Marvel Comics will pay homage to hip-hop culture with 14 new variant covers that reimagine album covers by artists like Jay Z, LL Cool J and Missy Elliont. The 32-page comic book will debut on Jan. 6, 2016, according to the New York Times.

Marvel announced the covers in July, meant to bring more attention to new No. 1 issues, and began releasing the covers in October. The variant covers team up Jay Z with Black Panther, Rhymefest with Iron Man and A Tribe Called Quest with Spider-Man.

Axel Alonso, editor-in-chief of Marvel Comics, and his team had an immediate idea for a few covers like using the albums "Illmatic," "The Chronic," "Straight Outta Compton" and "3 Feet High and Rising" or paying tribute to artists like Wu-Tang Clan, Meth, Raekwon, GZA, MF Doom and Lupe. For the others, Marvel worked with the artists creating the covers.

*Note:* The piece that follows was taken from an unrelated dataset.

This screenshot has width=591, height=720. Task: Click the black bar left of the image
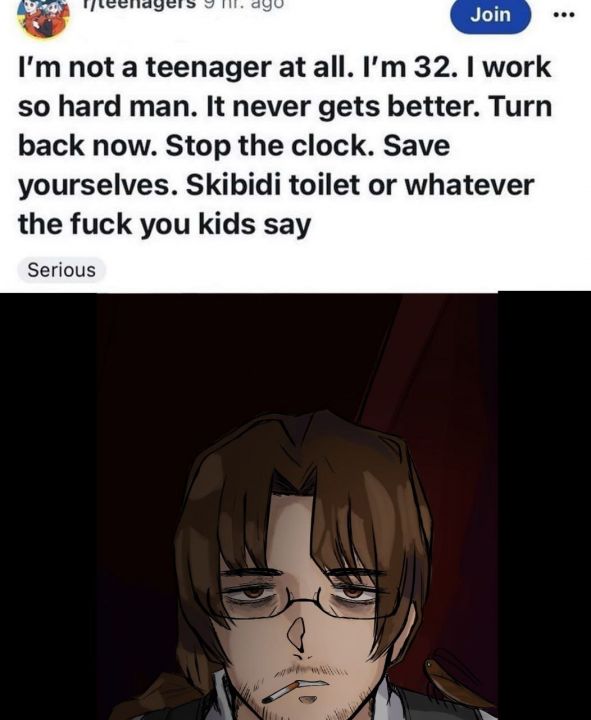(x=49, y=506)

"We knew right out the gate that there were certain covers that we just had to do, you know?" Alonso told Fuse. "'We looped in a few comic book artists that were big hip hop heads - Sanford Greene, Damion Scott, Juan Doe, Mike Del Mundo - and they got rolling on those iconic covers right away, and we built from there."

The Marvel-themed versions of famous hip-hop album covers have received a mix reaction. Rap artists like Eminem and Ice Cube, whose albums "Relapse" and "Death Certificate," respectively, inspired a couple covers, praised the art on Twitter. But Bleeding Cool columnist Joseph Phillip Illidge hesitated to give Marvel Comics too much credit when their staff still lacks blacks and Latinos.

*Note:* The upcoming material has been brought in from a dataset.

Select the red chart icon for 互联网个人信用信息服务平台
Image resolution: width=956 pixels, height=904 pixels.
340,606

"The bigger issue is the lasting promise of Marvel’s commitment to diversity, which is of greater import and impact than the Avengers posing like the Roots," Illidge told The New York Times.  

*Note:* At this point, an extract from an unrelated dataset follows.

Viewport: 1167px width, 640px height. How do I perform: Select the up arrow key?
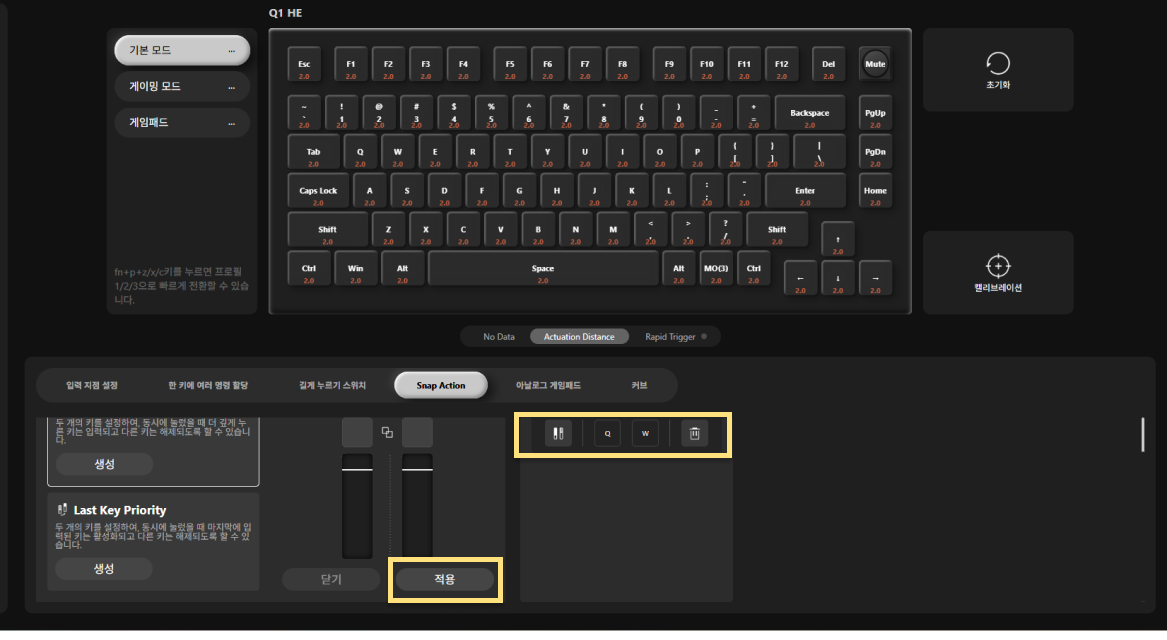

Alonso anticipated the "negative feedback," referencing similar responses to the announcement that Thor would be a woman, or Ms. Marvel is a young Pakistani woman, or a black man was taking over the role of Captain America.

“Whenever we do something that’s new or controversial, you can anticipate that there will be negative feedback first and foremost out of the gate," Alonso told The New York Times. "You can’t be deterred by that. All we can do is put our best foot forward and let the actual work speak for itself.”

Marvel Comics will release its book of hip-hop variant covers the same days as the final issue for will land on the same day, Jan. 6, 2016, as the final issue of "Secret Wars #9," which gives fans one more month to savor the blockbuster comic book series.